AWS RDS Provisioned IOPS really worth it?

As I understand it, RDS Provisioned IOPS is quite expensive compared to standard I/O rate.

In Tokyo region, P-IOPS rate is 0.15$/GB, 0.12$/IOP for standard deployment. (Double the price for Multi-AZ deployment...)

For P-IOPS, the minimum required storage is 100GB, IOP is 1000. Therefore, starting cost for P-IOPS is 135$ excluding instance pricing.

For my case, using P-IOPS costs about 100X more than using standard I/O rate.

This may be a very subjective question, but please give some opinion.

In the most optimized database for RDS P-IOPS, would the performance be worth the price?

or

The AWS site gives some insights on how P-IOPS can benefit the performance. Is there any actual benchmark?

SELF ANSWER

In addition to the answer that zeroSkillz wrote, I did some more research. However, please note that I am not an expert on reading database benchmarks. Also, the benchmark and the answer was based on EBS.

According to an article written by "Rodrigo Campos", the performance does actually improve significantly.

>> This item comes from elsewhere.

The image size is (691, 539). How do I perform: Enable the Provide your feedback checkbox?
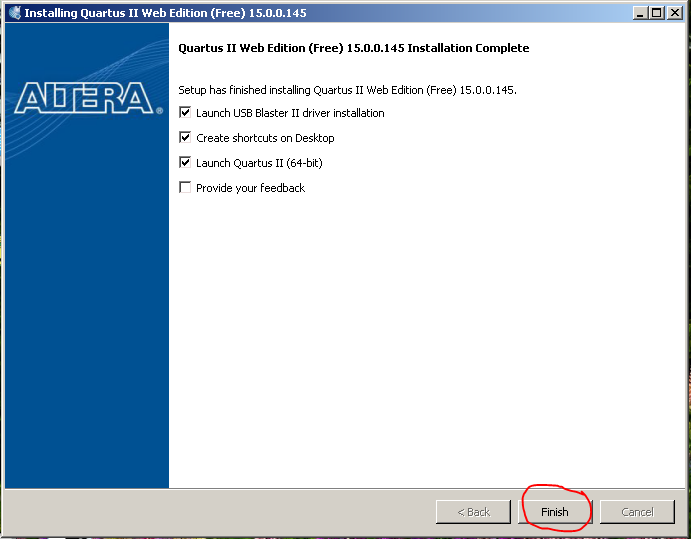(x=185, y=188)
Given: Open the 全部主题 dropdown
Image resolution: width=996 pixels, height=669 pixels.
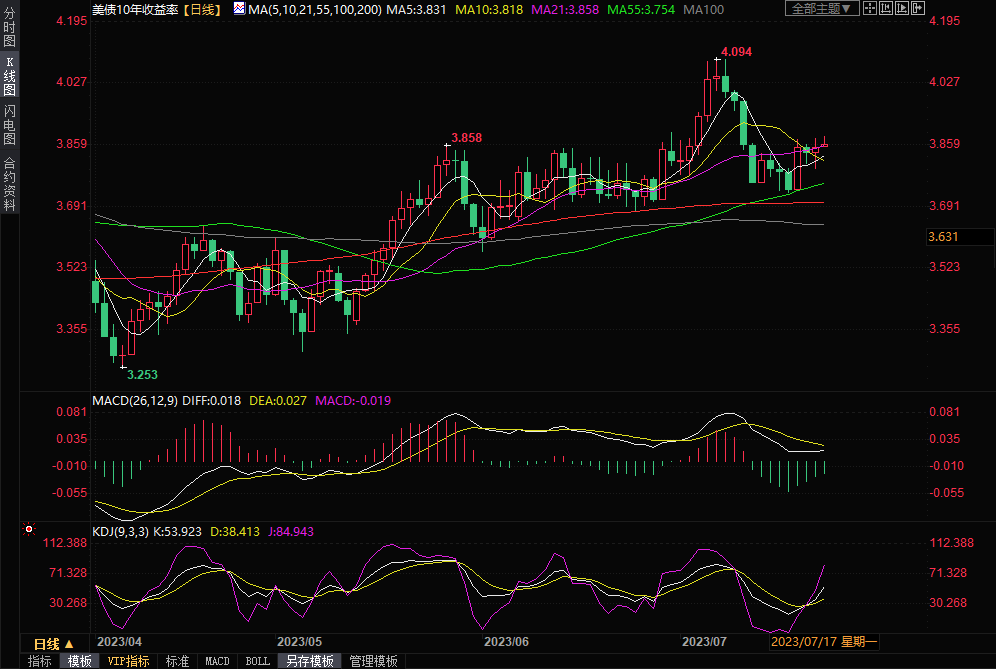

From 1000 IOPS to 2000 IOPS, the read/write(including random read/write) performance doubles. From what zeroSkillz said, the standard EBS block provices about 100 IOPS. Imagine the improvement on performance when 100 IOPS goes up to 1000 IOPS(which is the minimum IOPS for P-IOPS deployment).

Conclusion

According to the benchmark, the performance/price seems reasonable. For performance critical situations, I guess some people or companies should choose P-IOPS even when they are charged 100X more.

However, if I were a financial consultant in a small or medium business, I would just scale-up(as in CPU, memory) on my RDS instances gradually until the performance/price matches P-IOPS.


Solution 1:

Ok. This is a bad question because it doesn't mention the size of the allocated storage or any other details of the setup. We use RDS and it has its pluses and minuses. First- you can't use an ephemeral storage device with RDS. You cant even access the storage device directly when using the RDS service.

That being said - the storage medium for RDS is presumed to be based on a variant of EBS from amazon. Performance for standard IOPS depends on the size of the volume and there are many sources stating that above 100GB storage they start to "stripe" EBS volumes. This provides better average case data access both on read and write.

We run currently about 300GB of storage allocation and can get 2k write IOP and 1k IOP about 85% of the time over a several hour time period. We use datadog to log this so we can actually see. We've seen bursts of up to 4k write IOPs, but nothing sustained like that.

The main symptom we see from an application side is lock contention if the IOPS for writing is not enough. The number and frequency you get of these in your application logs will give you symptoms for exhausting the IOPS of standard RDS. You can also use a service like datadog to monitor the IOPS.

The problem with provisioned IOPS is they assume steady state volumes of writes / reads in order to be cost effective. This is almost never a realistic use case and is the reason Amazon started cloud services to fix. The only assurance you get with P-IOPS is that you'll get a max throughput capability reserved. If don't use it, you pay for it still.

If you're ok with running replicas, we recommend running a read-only replica as a NON-RDS instance, and putting it on a regular EC2 instance. You can get better read-IOPS at a much cheaper price by managing the replica yourself. We even setup replicas outside AWS using stunnel and put SSD drives as the primary block device and we get ridiculous read speeds for our reporting systems - literally 100 times faster than we get from RDS.

I hope this helps give some real world details. In short, in my opinion - unless you must ensure a certain level of throughput capability (or your application will fail) on a constant basis (or at any given point) there are better alternatives to provisioned-IOPS including read-write splitting with read-replicas memcache etc.

Solution 2:

So, I just got off of a call with an Amazon System Engineer, and he had some interesting insights related to this question. (ie. this is 2nd hand knowledge.)

standard EBS blocks can handle bursty traffic well, but eventually it will taper off to about 100 iops. There were several alternatives that this engineer suggested.

  1. some customers use multiple small EBS blocks and stripe them. This will improve IOPS, and be the most cost effective. You don't need to worry about mirroring because EBS is mirrored behind the scenes.

  2. some customers use the ephemeral storage on the EC2 instance. (or RDS instance) and have multiple slaves to "ensure" durabilty. The ephemeral storage is local storage and much faster than EBS. You can even use SSD provisioned EC2 instances.

  3. some customers will configure the master to use provisioned IOPS, or SSD ephemeral storage, then use standard EBS storage for the slave(s). Expected performance is good, but failover performance is degraded (but still available)

anyway, If you decide to use any of these strategies, I would recheck with amazon to make sure I haven't forgotten any important steps. As I said before, this is 2nd hand knowledge.